My husband and myself are rather simple people; we live simply and with frugality; we associate mainly with people who are not regarded by the world in general as important or influential. We are very content in our lifestyle; and we endeavor to live to the best of our ability with honor and integrity. My husband strongly believes that the United States Army has been used by God to bring him many of the blessings of his life. Further, he believes that the honor of the Army is his personal responsibility, and that he owes the organization loyalty and devotion. You will notice that I did not say he necessarily owes the leadership loyalty and devotion, but the Army, the stated philosophy, mission, those he served with, and those who serve and will serve, that is where he believes he owes loyalty and devotion. That is not, I have observed, a popular stance with many of the top brass in today's military. It is not a position that is rewarded, but rather many of those who are in leadership, especially in the highest ranks, interpret that loyalty and devotion should be held toward them as individuals, regardless of whether that loyalty will support honor.

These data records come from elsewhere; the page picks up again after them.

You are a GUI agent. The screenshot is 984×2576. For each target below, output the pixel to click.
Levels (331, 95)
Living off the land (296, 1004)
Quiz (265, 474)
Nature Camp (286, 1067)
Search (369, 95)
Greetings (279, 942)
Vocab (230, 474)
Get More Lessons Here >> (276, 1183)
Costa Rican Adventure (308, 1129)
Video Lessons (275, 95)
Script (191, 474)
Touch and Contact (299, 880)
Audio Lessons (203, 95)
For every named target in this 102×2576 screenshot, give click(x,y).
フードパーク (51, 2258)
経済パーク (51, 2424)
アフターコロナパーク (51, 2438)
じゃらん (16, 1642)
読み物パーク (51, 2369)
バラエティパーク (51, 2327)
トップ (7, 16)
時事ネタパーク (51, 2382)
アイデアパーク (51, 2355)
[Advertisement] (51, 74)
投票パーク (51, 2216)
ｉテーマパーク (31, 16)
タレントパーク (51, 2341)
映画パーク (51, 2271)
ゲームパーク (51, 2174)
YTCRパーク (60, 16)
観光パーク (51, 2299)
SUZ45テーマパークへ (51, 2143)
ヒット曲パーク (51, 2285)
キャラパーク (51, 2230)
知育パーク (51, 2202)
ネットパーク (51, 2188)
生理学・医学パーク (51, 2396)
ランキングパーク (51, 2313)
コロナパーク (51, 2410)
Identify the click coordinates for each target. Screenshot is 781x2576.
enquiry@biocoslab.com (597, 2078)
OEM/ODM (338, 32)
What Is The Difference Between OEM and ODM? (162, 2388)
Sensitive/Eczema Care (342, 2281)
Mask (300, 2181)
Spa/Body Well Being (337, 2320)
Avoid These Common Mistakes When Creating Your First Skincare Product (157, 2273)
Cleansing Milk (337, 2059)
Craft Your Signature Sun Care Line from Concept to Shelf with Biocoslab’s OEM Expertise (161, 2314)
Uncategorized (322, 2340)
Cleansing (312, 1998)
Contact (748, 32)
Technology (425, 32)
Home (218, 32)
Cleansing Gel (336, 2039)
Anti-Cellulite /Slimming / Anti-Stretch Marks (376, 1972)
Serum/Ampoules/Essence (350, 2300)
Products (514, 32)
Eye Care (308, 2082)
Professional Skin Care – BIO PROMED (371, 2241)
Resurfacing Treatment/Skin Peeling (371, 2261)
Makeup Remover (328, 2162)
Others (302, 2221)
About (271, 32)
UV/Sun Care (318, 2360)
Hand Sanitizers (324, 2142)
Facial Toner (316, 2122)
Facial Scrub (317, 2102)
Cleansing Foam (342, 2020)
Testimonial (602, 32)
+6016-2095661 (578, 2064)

This is the first in a series of expose type articles I will be writing in an effort to help effect change in a place where it is desperately needed. So many of our service men and women are giving their lives for this country, and many are giving something even more precious. A life given up in battle is often an instantaneous event, death often comes swiftly, while a life forever altered by abuse of power and failure of leadership, is filled with much more personal suffering and loss. As Americans, we owe every person who serves, and their loved ones, support as they perform their sacred duties, and support as well for as long as the burdens of service and war are borne by each of them. As I write these articles, I will think often of the young woman in these photos, her name was Carri Leigh Goodwin, she was a Marine, like her father. She did not survive her military sexual trauma, and was no longer a Marine when she took her own life, very shortly after being discharged from service.